Knee dislocations are commonly accompanied by arterial or nerve injuries. These dislocations may spontaneously reduce before medical evaluation. Diagnosis is by x-ray. Vascular and neurologic evaluation is required. Immediate treatment is closed reduction and treatment of vascular injuries.

Most anterior dislocations result from hyperextension; most posterior dislocations result from a posteriorly directed force to the proximal tibia while the knee is slightly flexed. Most knee dislocations result from severe trauma (eg, in high-speed motor vehicle crashes), but seemingly slight trauma, such as stepping in a hole and twisting the knee) can sometimes dislocate the knee, particularly in morbidly obese patients.

Dislocation always damages

  • Structures that support the knee joint, causing joint instability

Joint instability due to extensive ligament injury is a common long-term complication of knee injury.

Other structures that are commonly injured include the

  • Popliteal artery (particularly in anterior dislocations)

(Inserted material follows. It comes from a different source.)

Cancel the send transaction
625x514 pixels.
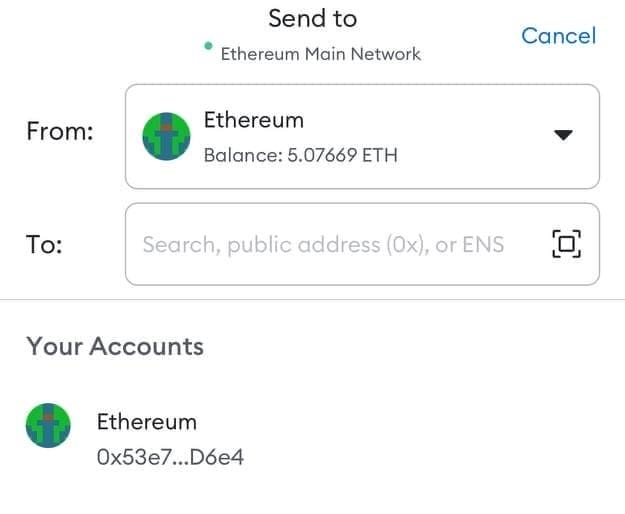(x=558, y=36)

  • Peroneal and tibial nerves

Popliteal artery injury may initially affect only the intima and thus does not cause distal limb ischemia until the artery later becomes occluded. Undiagnosed arterial injury has a high risk of ischemic complications, which may lead to amputation.

Symptoms and Signs

Dislocation causes deformity that is clinically obvious. However, some dislocations spontaneously reduce before medical evaluation; in such cases, the knee remains very swollen and grossly unstable.

Fullness in the popliteal fossa suggests hematoma or popliteal artery injury.

Diagnosis

  • X-rays

  • Vascular evaluation

Dislocation should be suspected if an injured knee is grossly unstable. Anteroposterior and lateral x-rays are diagnostic for dislocations that have not spontaneously reduced.

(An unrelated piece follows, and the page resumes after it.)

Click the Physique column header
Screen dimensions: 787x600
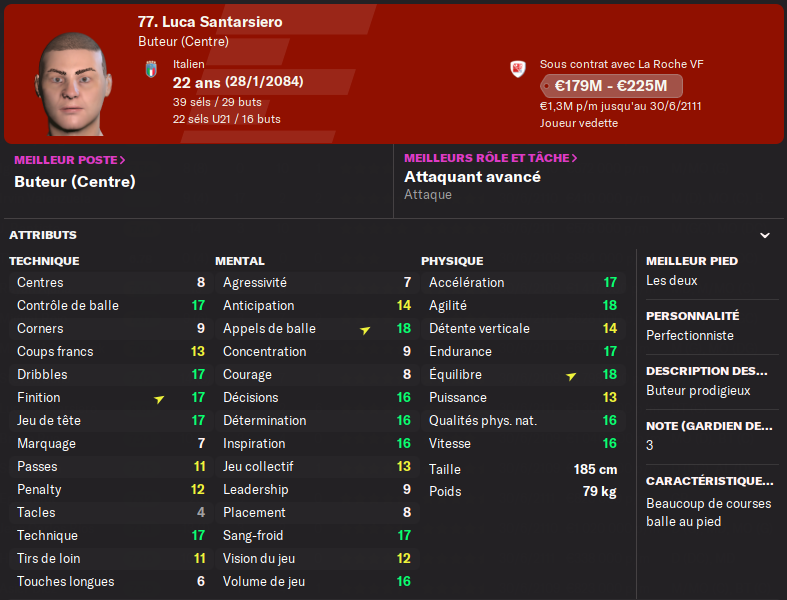(x=452, y=261)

Vascular and neurologic evaluations are particularly important.

Popliteal artery injury should be suspected regardless of whether ischemia is evident. Some experts believe that serial clinical evaluations of the distal pulse can rule out a popliteal artery injury if the pulse is normal over a period of time. The ankle-brachial BP index (ABI) should always be measured (see Diagnosis); values ≤ 0.9 are very sensitive for vascular injury. Some experts also recommend duplex ultrasonography even if the ABI is > 0.9 and no findings suggest ischemia. If the ABI is ≤ 0.9 or if any findings suggest ischemia, immediate vascular surgical consultation and/or diagnostic testing is required. Tests may include CT angiography (which should be done liberally), conventional angiography, and ultrasonography.

Treatment

  • Immediate reduction

  • For vascular injury, immediate vascular repair and fasciotomy

  • Later elective ligament reconstruction

Treatment is immediate reduction to 15° of flexion.

Vascular injuries are repaired immediately, and if tissue ischemia is present, fasciotomy may be necessary.

For gross instability, an external fixator is sometimes applied. Anteroposterior and lateral x-rays are usually taken to confirm reduction.

Knee ligaments can be reconstructed later, after the swelling resolves.

Key Points

  • Many knee dislocations are accompanied by popliteal artery or nerve injuries.

  • Knee dislocations always damage structures that support the knee joint, causing joint instability.

  • Most knee dislocations are clinically obvious, but they may spontaneously reduce before they are evaluated; so suspect dislocation if an injured knee is grossly unstable.

  • Always measure the ankle-brachial index because the popliteal artery is commonly injured by knee dislocation.

  • Immediately reduce the dislocated knee and repair vascular injuries.